[Opening Extracted material section]

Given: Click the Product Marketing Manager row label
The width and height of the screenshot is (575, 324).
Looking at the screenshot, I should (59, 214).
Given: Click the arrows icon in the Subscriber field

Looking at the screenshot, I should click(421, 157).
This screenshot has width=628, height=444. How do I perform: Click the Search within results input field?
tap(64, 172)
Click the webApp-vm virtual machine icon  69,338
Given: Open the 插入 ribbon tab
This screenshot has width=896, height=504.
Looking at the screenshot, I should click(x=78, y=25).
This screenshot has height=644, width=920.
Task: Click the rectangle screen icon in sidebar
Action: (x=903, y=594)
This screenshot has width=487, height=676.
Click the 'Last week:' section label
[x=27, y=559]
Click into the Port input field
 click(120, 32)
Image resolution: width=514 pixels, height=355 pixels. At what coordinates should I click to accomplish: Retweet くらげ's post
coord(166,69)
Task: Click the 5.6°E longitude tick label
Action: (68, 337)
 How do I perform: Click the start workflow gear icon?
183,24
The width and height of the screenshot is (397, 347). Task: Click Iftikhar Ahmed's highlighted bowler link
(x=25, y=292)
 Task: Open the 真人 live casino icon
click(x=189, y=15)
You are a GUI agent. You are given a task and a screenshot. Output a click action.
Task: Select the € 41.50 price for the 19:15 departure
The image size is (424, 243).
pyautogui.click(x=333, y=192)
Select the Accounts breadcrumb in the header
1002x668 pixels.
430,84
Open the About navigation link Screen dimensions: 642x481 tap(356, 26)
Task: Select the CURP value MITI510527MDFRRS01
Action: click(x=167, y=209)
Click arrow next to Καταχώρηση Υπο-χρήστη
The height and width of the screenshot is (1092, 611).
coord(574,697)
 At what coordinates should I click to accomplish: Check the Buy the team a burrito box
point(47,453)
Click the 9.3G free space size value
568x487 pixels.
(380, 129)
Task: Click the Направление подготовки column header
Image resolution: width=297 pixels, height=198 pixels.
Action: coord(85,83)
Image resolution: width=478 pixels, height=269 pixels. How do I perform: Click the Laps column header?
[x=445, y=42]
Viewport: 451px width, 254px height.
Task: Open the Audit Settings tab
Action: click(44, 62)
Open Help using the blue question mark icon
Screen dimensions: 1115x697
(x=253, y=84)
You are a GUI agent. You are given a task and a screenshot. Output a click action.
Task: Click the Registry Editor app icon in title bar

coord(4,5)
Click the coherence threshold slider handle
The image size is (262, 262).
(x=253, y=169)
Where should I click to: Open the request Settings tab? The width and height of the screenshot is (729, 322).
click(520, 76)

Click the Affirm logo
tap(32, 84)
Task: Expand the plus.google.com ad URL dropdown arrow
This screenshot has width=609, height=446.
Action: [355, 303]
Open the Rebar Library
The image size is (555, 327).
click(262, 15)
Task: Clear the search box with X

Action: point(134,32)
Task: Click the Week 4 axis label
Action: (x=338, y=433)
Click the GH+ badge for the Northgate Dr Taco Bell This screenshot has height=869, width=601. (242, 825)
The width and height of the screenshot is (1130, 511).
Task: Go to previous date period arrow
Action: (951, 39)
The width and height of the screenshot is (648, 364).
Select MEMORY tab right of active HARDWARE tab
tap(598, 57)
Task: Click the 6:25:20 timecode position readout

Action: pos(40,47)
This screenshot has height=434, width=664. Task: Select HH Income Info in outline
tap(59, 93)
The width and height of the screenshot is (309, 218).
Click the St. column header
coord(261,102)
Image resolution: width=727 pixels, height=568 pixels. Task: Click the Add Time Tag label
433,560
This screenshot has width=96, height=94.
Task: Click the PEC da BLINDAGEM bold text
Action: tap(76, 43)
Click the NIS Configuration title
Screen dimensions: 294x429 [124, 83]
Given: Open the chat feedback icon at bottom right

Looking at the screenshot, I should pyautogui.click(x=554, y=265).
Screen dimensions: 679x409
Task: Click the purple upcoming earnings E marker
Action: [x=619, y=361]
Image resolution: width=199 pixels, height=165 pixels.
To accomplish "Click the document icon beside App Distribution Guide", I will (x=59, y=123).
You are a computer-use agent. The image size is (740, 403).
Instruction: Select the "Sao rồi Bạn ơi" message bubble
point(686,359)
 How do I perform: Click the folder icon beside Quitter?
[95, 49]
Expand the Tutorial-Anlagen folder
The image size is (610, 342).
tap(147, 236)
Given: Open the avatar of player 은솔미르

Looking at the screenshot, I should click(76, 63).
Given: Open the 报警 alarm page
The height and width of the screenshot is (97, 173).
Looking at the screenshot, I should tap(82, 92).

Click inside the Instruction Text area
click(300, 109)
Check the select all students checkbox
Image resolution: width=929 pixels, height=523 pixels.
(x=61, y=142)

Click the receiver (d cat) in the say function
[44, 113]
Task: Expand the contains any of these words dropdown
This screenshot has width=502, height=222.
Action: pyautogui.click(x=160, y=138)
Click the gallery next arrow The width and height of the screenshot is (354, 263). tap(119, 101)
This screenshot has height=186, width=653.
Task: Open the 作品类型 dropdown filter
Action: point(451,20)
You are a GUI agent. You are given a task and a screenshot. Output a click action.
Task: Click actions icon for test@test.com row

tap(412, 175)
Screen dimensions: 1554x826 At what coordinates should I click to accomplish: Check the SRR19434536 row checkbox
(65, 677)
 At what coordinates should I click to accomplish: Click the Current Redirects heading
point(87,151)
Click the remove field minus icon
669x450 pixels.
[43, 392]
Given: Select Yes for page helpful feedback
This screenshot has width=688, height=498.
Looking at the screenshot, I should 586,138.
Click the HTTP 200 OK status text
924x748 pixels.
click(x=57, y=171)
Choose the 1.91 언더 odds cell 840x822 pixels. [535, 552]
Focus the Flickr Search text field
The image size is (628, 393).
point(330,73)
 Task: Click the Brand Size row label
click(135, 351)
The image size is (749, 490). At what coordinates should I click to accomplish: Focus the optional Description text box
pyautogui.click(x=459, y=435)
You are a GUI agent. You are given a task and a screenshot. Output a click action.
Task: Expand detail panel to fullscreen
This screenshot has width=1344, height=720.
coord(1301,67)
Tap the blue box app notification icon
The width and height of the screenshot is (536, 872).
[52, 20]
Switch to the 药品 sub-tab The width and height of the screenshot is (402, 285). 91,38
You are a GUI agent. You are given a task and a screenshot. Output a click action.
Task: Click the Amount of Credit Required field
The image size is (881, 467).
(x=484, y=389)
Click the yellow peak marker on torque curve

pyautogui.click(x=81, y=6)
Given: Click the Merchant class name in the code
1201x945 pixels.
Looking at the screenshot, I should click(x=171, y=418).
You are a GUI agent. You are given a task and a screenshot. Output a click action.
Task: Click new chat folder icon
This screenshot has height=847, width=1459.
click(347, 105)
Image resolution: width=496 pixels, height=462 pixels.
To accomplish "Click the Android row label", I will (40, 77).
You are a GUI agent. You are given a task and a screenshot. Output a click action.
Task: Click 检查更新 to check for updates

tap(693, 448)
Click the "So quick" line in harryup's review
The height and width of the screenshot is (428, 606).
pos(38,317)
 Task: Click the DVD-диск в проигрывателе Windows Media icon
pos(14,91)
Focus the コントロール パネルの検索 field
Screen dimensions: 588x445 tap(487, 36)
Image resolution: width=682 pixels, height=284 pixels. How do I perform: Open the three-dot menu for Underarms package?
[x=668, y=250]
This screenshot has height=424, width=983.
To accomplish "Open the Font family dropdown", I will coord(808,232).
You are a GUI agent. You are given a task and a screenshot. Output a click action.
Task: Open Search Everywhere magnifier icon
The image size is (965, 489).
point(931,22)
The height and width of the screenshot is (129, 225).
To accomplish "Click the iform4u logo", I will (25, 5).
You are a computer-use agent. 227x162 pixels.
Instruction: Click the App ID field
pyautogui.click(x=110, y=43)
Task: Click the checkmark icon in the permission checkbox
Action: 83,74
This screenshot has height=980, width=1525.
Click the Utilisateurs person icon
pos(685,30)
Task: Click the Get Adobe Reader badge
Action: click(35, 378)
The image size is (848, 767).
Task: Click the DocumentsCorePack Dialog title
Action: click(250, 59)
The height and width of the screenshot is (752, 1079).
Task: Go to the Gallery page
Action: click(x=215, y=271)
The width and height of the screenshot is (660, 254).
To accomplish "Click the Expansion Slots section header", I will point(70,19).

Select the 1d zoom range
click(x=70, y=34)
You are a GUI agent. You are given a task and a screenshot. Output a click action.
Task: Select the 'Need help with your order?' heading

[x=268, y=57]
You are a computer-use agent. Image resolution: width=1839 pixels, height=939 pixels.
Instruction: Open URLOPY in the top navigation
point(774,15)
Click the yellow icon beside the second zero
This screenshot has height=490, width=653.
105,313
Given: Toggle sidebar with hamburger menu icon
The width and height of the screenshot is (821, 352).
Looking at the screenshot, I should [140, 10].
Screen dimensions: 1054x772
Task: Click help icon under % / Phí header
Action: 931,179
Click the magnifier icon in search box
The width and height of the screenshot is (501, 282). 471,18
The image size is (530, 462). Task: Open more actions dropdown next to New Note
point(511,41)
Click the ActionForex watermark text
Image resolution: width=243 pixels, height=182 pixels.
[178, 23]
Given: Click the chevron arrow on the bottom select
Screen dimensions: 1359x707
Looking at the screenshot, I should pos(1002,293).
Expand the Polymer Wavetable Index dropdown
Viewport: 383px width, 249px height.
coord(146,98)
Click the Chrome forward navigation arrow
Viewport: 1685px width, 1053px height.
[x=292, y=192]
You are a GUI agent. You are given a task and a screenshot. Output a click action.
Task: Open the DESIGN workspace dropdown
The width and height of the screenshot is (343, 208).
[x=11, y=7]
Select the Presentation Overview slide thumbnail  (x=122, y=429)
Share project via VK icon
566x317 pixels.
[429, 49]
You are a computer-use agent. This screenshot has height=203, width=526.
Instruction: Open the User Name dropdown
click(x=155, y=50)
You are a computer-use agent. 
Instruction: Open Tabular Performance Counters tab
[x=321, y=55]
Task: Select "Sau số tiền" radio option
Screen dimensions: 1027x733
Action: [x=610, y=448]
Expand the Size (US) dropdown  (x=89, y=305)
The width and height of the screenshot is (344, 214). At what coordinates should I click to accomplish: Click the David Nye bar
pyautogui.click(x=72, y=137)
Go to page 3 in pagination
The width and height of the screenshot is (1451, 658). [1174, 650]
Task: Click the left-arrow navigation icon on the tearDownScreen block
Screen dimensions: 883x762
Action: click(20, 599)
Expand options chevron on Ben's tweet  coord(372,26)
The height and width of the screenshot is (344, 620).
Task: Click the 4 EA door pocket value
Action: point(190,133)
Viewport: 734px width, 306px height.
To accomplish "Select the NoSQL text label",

[Closing Extracted material section]

### Instructions for the task
The line containing "Expand the Size" and all lines after it, to the end of the records, are to be output exactly and alone.

### Your solution
Expand the Size (US) dropdown  (x=89, y=305)
The width and height of the screenshot is (344, 214). At what coordinates should I click to accomplish: Click the David Nye bar
pyautogui.click(x=72, y=137)
Go to page 3 in pagination
The width and height of the screenshot is (1451, 658). [1174, 650]
Task: Click the left-arrow navigation icon on the tearDownScreen block
Screen dimensions: 883x762
Action: click(20, 599)
Expand options chevron on Ben's tweet  coord(372,26)
The height and width of the screenshot is (344, 620).
Task: Click the 4 EA door pocket value
Action: point(190,133)
Viewport: 734px width, 306px height.
To accomplish "Select the NoSQL text label",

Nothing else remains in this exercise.